Leadership development versus leadership placement becomes an unseen force that, like driving while the emergency brake is activated, can greatly hinder a church from effective multiplication and movement. With placement, you take an already strong leader and place them in a position or role. And in budding church plants, where a planter is desperate for any help, this is often the easiest, simplest, and quickest way to fill in the gaps.

But it’s near impossible to change that culture as the church begins to grow. Recruitment focuses on the placement of the right leaders in the right positions, and prayer for qualified leaders becomes prominent in staff meetings. Those in the wings who are humble and teachable, yet inexperienced, are left without an opportunity. On the other hand, leadership development looks for the humble and teachable person who has the potential to grow into a leadership role. Metrics are less about experience and more about willingness. Prayer for qualified leaders is more about humble people over experienced professionals. This allows all God’s people, and especially those who are young and passionate for ministry experience, to have an opportunity for growth. Often the most qualified and passionate leaders in a culture of multiplication are the ones that have been raised up from within that culture. It becomes less about adopting someone else’s vision and more about being shaped within and in the vision of your church. When churches crack this development versus placement code, they release the parking brake, shift into first gear, and burn rubber on the multiplication highway.

[DATA EXCERPT]

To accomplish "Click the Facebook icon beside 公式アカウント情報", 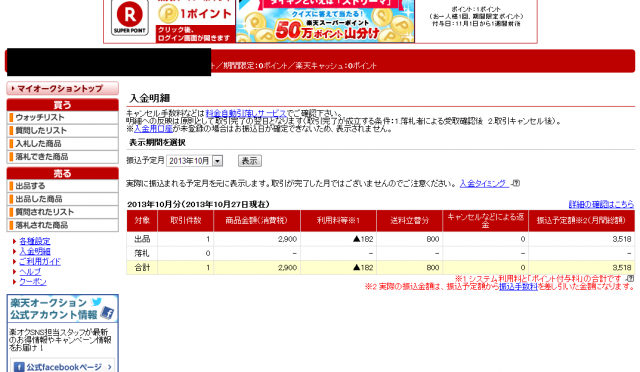I will pos(107,313).
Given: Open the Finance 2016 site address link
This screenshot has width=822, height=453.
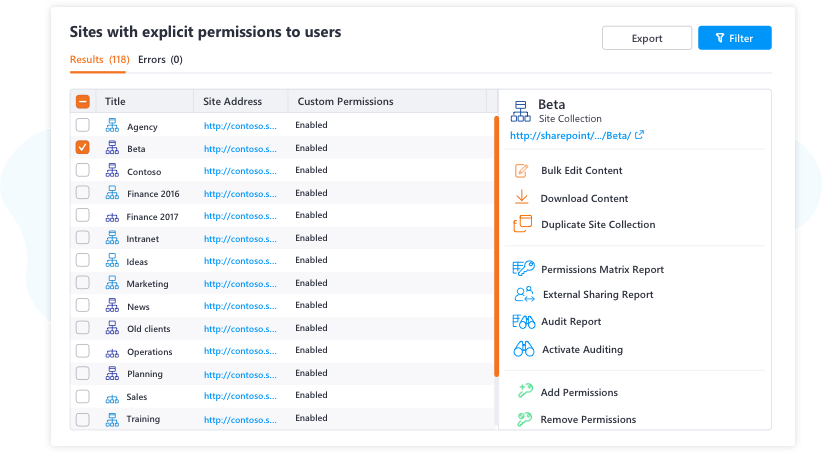Looking at the screenshot, I should 240,193.
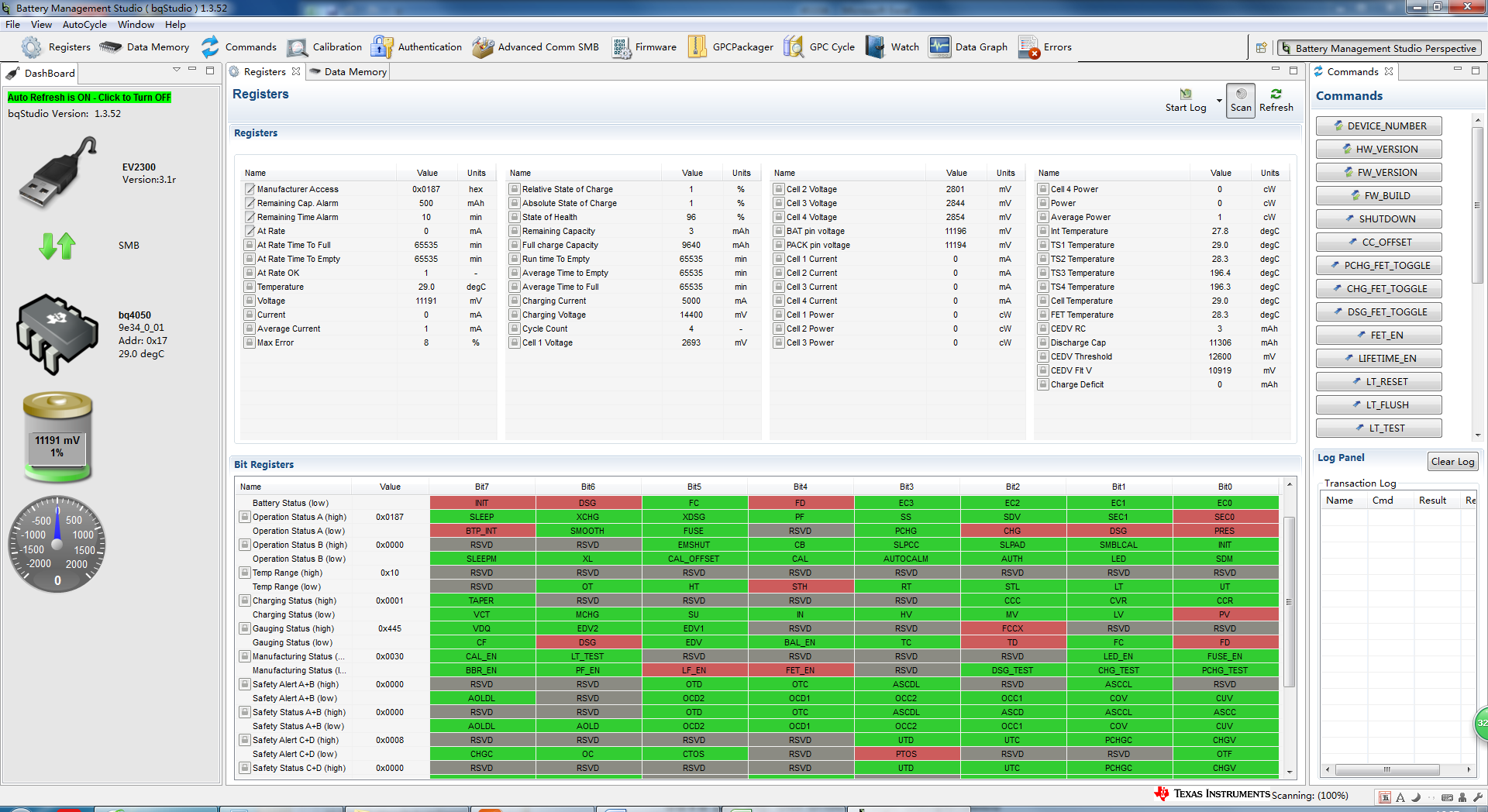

[WORK INSTRUCTION A] Copy out the leadership development passage from "Leadership development versus" to "in the gaps.".
[WORK INSTRUCTION B] In the leadership development passage, what are metrics less about and more about when a church focuses on leadership development?
[WORK INSTRUCTION C] According to the last sentence of the leadership development passage, what do churches do when they crack the development versus placement code? List each action.
The data comes from a different source than the leadership development passage.

[WRITTEN SOLUTION A]
Leadership development versus leadership placement becomes an unseen force that, like driving while the emergency brake is activated, can greatly hinder a church from effective multiplication and movement. With placement, you take an already strong leader and place them in a position or role. And in budding church plants, where a planter is desperate for any help, this is often the easiest, simplest, and quickest way to fill in the gaps.

[WRITTEN SOLUTION B] They are less about experience and more about willingness.

[WRITTEN SOLUTION C]
- Release the parking brake
- Shift into first gear
- Burn rubber on the multiplication highway